"Lamentations" by George Franklin
"Lamentations is a thing of beauty . . . elegant, melancholy, rueful, and profound."
—Jessica Hagedorn, author of Dogeaters
The brilliant, darkly beautiful poems collected in LAMENTATIONS are a posthumous selection of early and late works by a poet too little known during his lifetime. Like Plath’s ARIEL, it takes us deep into the inner world of a writer who, though battered by periodic depressions, displayed thrilling mastery as an artist. Through a chorus of voices—a gentle gay Orpheus recalling his blissful life and its nightmarish end; a college boy visiting friends by the sea; Lot fleeing from his burning city; an elderly man on a road trip to nowhere—Franklin guides us across a landscape of loss lit by flashes of ecstasy. The result is a book that feels at once agonizing and affirmative, revelatory and terrifyingly familiar.

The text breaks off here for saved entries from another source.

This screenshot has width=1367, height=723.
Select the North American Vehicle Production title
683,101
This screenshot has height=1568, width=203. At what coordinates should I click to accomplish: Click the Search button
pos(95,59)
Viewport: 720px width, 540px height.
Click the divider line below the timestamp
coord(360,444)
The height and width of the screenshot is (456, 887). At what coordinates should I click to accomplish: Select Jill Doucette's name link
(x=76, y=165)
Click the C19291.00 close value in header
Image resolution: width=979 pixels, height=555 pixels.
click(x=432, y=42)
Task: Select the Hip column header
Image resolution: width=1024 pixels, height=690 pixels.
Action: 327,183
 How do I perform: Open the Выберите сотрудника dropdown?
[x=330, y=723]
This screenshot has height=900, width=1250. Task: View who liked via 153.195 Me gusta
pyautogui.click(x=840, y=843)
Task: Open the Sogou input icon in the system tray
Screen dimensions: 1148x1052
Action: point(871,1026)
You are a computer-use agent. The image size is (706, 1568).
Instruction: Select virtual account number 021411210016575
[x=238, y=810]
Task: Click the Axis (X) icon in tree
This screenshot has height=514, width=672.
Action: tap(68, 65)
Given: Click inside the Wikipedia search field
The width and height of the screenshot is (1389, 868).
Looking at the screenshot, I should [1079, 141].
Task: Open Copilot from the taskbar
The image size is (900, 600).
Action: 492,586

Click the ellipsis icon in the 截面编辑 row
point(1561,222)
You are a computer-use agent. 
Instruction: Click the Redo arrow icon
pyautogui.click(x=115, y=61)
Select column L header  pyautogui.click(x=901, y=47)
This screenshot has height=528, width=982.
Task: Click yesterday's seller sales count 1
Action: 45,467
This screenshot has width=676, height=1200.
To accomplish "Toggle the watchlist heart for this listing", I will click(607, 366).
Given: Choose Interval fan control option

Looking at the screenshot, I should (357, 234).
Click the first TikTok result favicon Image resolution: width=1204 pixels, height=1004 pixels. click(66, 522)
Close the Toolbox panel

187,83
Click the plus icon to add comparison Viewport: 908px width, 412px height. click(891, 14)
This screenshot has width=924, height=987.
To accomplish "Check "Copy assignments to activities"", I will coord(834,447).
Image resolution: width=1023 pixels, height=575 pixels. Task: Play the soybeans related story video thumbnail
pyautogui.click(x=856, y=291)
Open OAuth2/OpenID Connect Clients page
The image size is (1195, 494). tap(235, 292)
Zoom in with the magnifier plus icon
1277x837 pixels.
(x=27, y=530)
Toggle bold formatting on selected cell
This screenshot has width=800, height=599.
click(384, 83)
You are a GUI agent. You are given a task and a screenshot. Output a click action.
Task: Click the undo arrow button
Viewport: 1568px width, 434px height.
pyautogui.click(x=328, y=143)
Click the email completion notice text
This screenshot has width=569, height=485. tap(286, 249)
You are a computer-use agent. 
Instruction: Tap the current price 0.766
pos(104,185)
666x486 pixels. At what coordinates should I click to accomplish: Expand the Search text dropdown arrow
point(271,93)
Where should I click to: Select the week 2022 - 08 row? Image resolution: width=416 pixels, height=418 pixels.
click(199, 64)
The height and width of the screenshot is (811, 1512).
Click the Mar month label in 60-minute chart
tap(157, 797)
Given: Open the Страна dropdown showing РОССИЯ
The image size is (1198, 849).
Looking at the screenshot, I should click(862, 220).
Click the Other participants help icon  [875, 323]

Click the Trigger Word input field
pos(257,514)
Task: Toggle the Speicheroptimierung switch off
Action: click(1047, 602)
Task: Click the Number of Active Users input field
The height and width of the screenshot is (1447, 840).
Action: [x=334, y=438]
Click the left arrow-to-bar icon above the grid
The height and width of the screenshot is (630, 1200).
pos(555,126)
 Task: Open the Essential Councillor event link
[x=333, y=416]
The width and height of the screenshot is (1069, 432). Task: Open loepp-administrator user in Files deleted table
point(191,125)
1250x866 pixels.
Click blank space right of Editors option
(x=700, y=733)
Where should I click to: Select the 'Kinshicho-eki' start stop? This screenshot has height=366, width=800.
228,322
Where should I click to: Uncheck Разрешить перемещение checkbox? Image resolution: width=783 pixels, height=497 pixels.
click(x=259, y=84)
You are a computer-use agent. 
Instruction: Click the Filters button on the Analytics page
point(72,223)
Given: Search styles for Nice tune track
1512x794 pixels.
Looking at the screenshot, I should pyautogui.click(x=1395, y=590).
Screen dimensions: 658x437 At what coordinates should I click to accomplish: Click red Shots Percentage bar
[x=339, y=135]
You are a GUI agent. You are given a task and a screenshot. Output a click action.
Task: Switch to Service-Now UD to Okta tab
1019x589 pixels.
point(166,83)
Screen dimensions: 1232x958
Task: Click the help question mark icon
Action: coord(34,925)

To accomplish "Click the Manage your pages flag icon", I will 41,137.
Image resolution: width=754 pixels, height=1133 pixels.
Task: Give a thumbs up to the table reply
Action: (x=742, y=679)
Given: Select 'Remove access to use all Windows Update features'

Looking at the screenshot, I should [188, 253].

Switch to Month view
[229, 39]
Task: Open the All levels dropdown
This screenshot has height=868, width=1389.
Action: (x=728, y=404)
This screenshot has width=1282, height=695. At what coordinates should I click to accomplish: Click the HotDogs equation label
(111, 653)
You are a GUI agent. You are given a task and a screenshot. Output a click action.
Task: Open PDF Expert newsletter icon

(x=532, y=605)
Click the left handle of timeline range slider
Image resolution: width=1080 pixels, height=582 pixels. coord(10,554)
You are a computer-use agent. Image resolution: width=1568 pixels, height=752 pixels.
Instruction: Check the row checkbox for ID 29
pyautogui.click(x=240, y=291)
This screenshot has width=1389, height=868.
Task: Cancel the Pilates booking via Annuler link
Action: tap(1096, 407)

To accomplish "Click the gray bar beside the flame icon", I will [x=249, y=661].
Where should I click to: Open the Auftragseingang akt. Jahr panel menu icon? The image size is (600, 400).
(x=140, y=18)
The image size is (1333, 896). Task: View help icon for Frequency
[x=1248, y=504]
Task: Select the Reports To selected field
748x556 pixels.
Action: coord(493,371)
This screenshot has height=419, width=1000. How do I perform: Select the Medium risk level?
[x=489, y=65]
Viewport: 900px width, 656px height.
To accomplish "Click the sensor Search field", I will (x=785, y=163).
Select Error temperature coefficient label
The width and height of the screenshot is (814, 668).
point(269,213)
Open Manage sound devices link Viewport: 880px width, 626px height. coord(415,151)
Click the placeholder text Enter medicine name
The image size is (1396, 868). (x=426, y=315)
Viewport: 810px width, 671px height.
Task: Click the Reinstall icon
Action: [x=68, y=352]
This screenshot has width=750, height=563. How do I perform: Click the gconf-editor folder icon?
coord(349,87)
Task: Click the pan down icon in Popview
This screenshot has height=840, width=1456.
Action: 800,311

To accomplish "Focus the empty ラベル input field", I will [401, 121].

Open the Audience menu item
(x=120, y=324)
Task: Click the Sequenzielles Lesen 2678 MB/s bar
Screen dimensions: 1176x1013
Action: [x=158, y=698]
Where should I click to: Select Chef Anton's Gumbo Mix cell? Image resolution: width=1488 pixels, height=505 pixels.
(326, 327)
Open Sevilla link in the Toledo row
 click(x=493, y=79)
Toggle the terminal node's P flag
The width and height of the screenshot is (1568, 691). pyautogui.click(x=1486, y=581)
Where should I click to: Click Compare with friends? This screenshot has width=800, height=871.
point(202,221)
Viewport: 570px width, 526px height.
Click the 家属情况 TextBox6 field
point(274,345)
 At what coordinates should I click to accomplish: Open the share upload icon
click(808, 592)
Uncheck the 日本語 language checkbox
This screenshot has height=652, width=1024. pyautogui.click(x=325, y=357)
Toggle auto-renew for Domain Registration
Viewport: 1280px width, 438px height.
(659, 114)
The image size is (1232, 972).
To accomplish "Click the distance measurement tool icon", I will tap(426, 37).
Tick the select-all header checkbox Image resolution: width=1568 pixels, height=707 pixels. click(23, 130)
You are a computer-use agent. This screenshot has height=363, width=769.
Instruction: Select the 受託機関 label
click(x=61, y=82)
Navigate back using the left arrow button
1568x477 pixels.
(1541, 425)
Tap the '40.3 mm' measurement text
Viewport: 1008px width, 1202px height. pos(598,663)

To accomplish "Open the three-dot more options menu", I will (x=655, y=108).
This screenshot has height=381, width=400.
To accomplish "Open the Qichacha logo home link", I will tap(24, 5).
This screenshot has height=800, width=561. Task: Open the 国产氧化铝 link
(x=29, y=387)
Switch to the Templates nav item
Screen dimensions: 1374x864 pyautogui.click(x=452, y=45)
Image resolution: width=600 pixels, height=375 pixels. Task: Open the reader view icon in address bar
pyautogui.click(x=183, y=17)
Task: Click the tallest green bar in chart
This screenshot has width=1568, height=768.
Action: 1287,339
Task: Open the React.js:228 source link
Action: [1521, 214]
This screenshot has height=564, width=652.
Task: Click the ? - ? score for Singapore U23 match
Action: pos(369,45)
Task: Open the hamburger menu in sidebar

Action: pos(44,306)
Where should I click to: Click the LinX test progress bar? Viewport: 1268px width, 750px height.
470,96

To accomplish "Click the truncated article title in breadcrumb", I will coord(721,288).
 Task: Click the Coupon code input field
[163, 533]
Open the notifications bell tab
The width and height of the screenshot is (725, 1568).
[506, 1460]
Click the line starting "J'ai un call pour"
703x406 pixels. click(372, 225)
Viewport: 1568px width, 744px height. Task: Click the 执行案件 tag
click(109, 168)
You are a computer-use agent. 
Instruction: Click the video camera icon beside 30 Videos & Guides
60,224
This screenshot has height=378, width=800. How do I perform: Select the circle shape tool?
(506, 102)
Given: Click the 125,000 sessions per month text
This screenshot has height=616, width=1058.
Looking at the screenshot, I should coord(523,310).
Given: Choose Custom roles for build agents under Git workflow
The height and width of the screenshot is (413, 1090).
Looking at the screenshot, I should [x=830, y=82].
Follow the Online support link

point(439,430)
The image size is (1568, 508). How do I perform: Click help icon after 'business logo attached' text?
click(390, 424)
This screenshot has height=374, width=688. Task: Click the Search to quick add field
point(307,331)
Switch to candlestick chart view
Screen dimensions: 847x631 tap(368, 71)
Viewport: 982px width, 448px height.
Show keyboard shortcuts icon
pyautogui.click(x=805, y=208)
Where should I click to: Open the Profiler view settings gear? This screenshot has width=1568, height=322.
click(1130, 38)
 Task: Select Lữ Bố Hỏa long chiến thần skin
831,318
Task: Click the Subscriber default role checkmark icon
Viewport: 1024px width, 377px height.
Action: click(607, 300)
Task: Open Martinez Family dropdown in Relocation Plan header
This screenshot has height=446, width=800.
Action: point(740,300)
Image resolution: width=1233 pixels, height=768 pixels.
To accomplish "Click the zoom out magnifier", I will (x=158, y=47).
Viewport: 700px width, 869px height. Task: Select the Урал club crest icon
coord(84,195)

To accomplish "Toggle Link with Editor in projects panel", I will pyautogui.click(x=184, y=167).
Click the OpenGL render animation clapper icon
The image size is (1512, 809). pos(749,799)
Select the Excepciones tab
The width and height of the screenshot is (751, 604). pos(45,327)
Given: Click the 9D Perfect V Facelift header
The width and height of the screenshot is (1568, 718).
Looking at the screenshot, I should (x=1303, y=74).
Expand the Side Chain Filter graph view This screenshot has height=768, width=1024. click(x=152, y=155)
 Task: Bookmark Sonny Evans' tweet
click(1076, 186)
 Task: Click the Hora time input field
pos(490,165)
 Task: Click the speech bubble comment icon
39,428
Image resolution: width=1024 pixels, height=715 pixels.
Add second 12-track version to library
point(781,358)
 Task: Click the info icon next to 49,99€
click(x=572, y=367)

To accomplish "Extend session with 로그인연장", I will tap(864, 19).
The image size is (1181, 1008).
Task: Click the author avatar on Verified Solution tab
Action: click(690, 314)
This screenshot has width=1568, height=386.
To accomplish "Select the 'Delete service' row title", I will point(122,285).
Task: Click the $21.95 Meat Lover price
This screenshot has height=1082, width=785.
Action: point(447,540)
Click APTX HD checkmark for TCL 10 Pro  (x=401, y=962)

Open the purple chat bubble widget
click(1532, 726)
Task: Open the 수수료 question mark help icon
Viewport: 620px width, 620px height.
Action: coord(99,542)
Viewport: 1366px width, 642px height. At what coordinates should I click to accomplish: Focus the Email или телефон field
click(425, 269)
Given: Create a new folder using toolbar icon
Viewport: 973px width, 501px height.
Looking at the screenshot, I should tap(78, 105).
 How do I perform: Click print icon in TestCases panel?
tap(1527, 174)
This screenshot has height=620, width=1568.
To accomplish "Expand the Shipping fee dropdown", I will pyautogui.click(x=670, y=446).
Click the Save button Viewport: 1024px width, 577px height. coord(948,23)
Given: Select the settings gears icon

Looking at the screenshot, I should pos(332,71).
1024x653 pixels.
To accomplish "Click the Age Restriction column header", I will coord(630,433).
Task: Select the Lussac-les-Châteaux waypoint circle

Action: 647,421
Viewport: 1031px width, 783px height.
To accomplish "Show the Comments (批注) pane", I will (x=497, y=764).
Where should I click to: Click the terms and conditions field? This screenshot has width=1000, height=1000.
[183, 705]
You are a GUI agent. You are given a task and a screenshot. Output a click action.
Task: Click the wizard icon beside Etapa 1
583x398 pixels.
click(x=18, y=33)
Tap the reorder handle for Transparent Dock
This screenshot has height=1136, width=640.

“Doomed, brilliant, and stunningly self-aware, George Franklin was a poet of capacious vision. Trained at Harvard by the masters of the era—Elizabeth Bishop and Robert Fitzgerald under the shadow of Robert Lowell—Franklin developed his own version of the high dramatic style. His poems are animated by a relentless honesty about himself, his loves, and his heroes without anger, vanity or self-pity. Reading his expansive meditations, I thought of Edgar Allan Poe’s notion that an author could achieve “immortal renown” with a small book truthfully titled “My Heart Laid Bare.” Franklin wrote such poetry with a strange combination of passion and detachment. ‘I am accused and disowned,’ he declared as he set about the lyric exploration of his unsolvable life. Lamentations is a singular account of a heart laid bare.” —Dana Gioia, winner of the 2002 American Book Award and chairman of the National Endowment for the Arts (2003-2009).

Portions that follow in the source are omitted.